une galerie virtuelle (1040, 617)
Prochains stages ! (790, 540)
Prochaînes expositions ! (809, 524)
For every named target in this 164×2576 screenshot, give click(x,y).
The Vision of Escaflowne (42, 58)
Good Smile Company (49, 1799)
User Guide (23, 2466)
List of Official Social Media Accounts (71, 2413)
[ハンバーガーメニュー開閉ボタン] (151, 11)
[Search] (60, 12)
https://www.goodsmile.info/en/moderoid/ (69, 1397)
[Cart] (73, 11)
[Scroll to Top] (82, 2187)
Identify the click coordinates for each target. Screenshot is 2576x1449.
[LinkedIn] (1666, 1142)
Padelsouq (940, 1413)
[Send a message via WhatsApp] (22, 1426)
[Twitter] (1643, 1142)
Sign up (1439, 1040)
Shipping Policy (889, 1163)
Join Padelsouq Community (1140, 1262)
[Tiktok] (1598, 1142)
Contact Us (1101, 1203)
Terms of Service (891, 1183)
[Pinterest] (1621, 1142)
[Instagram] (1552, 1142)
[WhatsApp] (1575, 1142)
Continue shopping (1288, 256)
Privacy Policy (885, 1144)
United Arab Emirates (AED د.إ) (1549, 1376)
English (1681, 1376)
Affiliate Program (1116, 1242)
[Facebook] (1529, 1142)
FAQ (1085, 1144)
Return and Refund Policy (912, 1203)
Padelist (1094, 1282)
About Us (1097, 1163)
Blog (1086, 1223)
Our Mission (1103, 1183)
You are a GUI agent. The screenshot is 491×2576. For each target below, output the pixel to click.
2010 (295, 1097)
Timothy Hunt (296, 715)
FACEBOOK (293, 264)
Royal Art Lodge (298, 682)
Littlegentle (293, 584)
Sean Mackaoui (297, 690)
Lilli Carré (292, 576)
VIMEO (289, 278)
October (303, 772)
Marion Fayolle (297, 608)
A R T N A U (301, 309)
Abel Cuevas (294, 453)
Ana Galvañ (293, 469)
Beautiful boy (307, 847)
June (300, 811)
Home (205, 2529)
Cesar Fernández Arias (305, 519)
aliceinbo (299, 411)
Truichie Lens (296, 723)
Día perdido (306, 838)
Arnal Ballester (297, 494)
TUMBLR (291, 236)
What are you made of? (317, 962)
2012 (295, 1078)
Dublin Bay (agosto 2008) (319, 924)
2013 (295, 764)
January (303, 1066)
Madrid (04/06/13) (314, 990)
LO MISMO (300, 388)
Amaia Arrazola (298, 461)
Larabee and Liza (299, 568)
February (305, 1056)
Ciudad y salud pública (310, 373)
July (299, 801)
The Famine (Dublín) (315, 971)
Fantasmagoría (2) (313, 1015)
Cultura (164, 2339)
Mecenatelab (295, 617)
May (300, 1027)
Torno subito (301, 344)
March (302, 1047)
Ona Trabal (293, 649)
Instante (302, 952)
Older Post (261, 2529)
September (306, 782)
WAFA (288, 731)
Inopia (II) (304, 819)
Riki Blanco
○ ○ ○
**Exercise details**
Set down the data once more, exactly as shown above.

**Solution**
une galerie virtuelle (1040, 617)
Prochains stages ! (790, 540)
Prochaînes expositions ! (809, 524)
For every named target in this 164×2576 screenshot, give click(x,y).
The Vision of Escaflowne (42, 58)
Good Smile Company (49, 1799)
User Guide (23, 2466)
List of Official Social Media Accounts (71, 2413)
[ハンバーガーメニュー開閉ボタン] (151, 11)
[Search] (60, 12)
https://www.goodsmile.info/en/moderoid/ (69, 1397)
[Cart] (73, 11)
[Scroll to Top] (82, 2187)
Identify the click coordinates for each target. Screenshot is 2576x1449.
[LinkedIn] (1666, 1142)
Padelsouq (940, 1413)
[Send a message via WhatsApp] (22, 1426)
[Twitter] (1643, 1142)
Sign up (1439, 1040)
Shipping Policy (889, 1163)
Join Padelsouq Community (1140, 1262)
[Tiktok] (1598, 1142)
Contact Us (1101, 1203)
Terms of Service (891, 1183)
[Pinterest] (1621, 1142)
[Instagram] (1552, 1142)
[WhatsApp] (1575, 1142)
Continue shopping (1288, 256)
Privacy Policy (885, 1144)
United Arab Emirates (AED د.إ) (1549, 1376)
English (1681, 1376)
Affiliate Program (1116, 1242)
[Facebook] (1529, 1142)
FAQ (1085, 1144)
Return and Refund Policy (912, 1203)
Padelist (1094, 1282)
About Us (1097, 1163)
Blog (1086, 1223)
Our Mission (1103, 1183)
You are a GUI agent. The screenshot is 491×2576. For each target below, output the pixel to click.
2010 (295, 1097)
Timothy Hunt (296, 715)
FACEBOOK (293, 264)
Royal Art Lodge (298, 682)
Littlegentle (293, 584)
Sean Mackaoui (297, 690)
Lilli Carré (292, 576)
VIMEO (289, 278)
October (303, 772)
Marion Fayolle (297, 608)
A R T N A U (301, 309)
Abel Cuevas (294, 453)
Ana Galvañ (293, 469)
Beautiful boy (307, 847)
June (300, 811)
Home (205, 2529)
Cesar Fernández Arias (305, 519)
aliceinbo (299, 411)
Truichie Lens (296, 723)
Día perdido (306, 838)
Arnal Ballester (297, 494)
TUMBLR (291, 236)
What are you made of? (317, 962)
2012 (295, 1078)
Dublin Bay (agosto 2008) (319, 924)
2013 (295, 764)
January (303, 1066)
Madrid (04/06/13) (314, 990)
LO MISMO (300, 388)
Amaia Arrazola (298, 461)
Larabee and Liza (299, 568)
February (305, 1056)
Ciudad y salud pública (310, 373)
July (299, 801)
The Famine (Dublín) (315, 971)
Fantasmagoría (2) (313, 1015)
Cultura (164, 2339)
Mecenatelab (295, 617)
May (300, 1027)
Torno subito (301, 344)
March (302, 1047)
Ona Trabal (293, 649)
Instante (302, 952)
Older Post (261, 2529)
September (306, 782)
WAFA (288, 731)
Inopia (II) (304, 819)
Riki Blanco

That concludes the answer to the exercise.